Pfizer-BioNTech has made no profit on the sale of vaccines, according to the Suddeutsche Zeitung, and during negotiations last year reportedly told EU officials that the €54.08 price tag already included “the highest percentage discount” offered to any developed country.

The final cost per dose of the vaccine is still unknown, though a document leaked by Belgian MP Eva De Bleeker in December suggested that Pfizer-BioNTech had been bargained down to €12 ($14.55). Reuters later stated that it had reviewed documents showing the price at €15.50 ($18.79) per dose, “slightly lower than the $19.50 per shot the United States agreed to pay for a first shipment of 100 million doses of the same vaccine.”
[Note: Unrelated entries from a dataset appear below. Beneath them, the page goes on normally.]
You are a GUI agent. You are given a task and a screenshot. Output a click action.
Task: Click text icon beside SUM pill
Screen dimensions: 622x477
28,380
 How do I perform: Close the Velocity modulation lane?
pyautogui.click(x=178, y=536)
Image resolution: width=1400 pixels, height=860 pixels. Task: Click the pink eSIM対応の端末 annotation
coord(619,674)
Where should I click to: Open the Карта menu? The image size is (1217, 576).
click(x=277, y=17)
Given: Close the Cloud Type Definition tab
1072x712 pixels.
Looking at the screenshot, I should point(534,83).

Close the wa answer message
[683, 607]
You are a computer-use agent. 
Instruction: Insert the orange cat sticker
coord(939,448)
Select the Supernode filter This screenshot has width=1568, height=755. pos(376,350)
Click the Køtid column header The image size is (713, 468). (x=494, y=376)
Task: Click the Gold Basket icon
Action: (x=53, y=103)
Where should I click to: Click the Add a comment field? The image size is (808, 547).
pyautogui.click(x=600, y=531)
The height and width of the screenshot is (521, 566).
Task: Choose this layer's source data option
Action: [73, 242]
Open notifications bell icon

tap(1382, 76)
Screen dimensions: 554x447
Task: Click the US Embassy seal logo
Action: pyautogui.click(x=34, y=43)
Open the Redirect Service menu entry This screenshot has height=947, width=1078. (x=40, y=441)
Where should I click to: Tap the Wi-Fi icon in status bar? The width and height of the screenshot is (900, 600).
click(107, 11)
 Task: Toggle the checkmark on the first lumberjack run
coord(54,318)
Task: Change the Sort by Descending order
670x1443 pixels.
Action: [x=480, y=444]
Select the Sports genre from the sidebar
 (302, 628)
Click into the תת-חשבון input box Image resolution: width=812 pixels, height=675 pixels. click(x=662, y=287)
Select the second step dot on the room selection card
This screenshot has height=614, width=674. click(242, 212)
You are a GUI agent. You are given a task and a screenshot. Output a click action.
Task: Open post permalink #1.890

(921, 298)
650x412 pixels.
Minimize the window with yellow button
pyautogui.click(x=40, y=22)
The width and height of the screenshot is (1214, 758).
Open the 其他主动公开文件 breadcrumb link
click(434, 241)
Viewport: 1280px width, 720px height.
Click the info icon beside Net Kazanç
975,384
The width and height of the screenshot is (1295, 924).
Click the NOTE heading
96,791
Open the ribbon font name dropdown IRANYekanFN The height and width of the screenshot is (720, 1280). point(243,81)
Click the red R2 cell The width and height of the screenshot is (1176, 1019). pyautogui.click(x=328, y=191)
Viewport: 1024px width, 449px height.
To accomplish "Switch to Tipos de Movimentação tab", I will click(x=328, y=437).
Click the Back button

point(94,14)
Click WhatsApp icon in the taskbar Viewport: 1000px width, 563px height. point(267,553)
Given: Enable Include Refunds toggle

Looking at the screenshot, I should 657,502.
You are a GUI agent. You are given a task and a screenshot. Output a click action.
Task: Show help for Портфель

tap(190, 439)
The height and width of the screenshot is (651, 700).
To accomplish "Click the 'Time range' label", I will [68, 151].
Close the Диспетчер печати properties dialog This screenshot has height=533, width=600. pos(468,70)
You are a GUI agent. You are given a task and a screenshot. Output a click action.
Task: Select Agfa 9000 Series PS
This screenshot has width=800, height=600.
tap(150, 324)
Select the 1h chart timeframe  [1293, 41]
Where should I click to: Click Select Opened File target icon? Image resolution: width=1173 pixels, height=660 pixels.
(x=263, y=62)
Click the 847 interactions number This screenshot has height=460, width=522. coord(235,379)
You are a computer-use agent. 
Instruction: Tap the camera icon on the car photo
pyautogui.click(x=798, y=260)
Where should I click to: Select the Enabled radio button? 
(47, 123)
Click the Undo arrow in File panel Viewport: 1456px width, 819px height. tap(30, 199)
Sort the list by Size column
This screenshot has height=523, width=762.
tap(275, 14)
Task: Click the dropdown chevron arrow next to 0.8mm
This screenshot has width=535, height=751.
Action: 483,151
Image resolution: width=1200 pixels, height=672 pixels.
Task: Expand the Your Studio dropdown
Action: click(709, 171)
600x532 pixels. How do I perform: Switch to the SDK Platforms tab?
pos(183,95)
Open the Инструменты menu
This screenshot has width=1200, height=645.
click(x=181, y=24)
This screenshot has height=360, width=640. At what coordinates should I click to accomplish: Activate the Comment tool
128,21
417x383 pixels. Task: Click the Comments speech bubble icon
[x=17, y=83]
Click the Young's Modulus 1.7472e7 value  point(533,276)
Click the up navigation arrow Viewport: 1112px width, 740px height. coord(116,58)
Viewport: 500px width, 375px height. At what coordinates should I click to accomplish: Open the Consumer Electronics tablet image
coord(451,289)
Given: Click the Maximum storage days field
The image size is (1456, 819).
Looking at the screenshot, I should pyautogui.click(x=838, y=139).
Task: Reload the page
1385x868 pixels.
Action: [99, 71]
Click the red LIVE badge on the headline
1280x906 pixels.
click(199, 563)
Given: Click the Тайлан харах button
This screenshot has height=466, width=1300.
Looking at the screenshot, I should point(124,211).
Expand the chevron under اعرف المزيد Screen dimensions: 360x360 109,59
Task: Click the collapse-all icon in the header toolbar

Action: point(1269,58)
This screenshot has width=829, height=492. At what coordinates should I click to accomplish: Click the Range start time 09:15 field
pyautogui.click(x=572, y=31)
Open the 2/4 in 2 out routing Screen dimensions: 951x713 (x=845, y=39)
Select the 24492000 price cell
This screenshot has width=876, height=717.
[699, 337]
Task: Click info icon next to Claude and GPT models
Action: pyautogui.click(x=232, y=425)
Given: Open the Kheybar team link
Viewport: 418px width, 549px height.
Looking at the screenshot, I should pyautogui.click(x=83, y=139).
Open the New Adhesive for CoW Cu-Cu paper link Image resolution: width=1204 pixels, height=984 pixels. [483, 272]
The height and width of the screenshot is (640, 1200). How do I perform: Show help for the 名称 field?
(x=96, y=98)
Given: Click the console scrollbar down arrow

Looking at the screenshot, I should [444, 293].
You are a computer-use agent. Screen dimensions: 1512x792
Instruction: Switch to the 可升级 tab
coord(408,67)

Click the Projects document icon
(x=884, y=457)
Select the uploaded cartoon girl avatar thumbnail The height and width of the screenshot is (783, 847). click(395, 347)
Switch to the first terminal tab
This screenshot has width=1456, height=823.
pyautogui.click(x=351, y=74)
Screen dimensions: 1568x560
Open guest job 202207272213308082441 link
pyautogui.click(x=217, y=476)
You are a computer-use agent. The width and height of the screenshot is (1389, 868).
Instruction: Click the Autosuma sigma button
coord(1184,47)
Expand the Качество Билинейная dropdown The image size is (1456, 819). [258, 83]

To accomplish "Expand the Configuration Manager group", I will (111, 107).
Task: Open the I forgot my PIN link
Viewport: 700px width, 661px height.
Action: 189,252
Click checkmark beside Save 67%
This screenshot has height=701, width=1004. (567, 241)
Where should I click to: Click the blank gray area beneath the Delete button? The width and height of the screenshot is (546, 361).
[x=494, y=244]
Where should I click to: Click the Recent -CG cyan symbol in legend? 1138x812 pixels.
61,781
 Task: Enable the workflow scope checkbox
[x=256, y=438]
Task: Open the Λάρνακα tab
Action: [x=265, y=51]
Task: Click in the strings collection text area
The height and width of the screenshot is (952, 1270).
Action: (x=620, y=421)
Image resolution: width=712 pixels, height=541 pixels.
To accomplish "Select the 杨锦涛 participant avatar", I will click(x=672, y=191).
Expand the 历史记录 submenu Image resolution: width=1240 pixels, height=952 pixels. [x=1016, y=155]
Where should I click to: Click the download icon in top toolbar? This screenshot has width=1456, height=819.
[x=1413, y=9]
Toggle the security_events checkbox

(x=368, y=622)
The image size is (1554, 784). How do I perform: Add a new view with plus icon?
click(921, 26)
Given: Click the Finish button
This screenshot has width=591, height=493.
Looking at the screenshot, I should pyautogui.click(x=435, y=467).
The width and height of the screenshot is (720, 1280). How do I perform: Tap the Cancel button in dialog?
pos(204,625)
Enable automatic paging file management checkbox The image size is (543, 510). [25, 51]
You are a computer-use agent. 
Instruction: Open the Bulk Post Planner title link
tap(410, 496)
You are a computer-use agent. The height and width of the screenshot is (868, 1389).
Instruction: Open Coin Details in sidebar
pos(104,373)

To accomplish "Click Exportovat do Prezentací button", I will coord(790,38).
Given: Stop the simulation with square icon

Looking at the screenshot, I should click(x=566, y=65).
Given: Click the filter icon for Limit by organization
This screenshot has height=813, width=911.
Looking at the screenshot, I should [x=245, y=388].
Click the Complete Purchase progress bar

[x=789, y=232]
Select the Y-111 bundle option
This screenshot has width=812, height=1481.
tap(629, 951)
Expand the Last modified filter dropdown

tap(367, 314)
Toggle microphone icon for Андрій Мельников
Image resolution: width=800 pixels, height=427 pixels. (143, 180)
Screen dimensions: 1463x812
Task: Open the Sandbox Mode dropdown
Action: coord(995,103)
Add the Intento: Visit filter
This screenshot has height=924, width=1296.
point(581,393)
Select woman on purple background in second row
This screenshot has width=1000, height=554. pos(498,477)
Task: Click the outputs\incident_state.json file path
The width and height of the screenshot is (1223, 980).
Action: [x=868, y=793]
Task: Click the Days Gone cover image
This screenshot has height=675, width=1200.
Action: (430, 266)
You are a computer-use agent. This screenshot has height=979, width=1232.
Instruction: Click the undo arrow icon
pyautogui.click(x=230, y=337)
The European Commission has thus far secured 600 million doses of the Pfizer-BioNTech vaccine, 460 million Moderna shots, and 400 million AstraZeneca doses. A further 1.1 billion doses of vaccines by other manufacturers, including Johnson & Johnson and CureVac, have been reserved, but these vaccines are still under development or evaluation.

Individual countries have set their sights further afield, however: Hungary last week became the first EU country to start administering Russia’s ‘Sputnik V’, and will soon deploy China’s Sinovac shot too. The Czech Republic is also considering buying the Russian vaccine, should it be approved by EU regulators.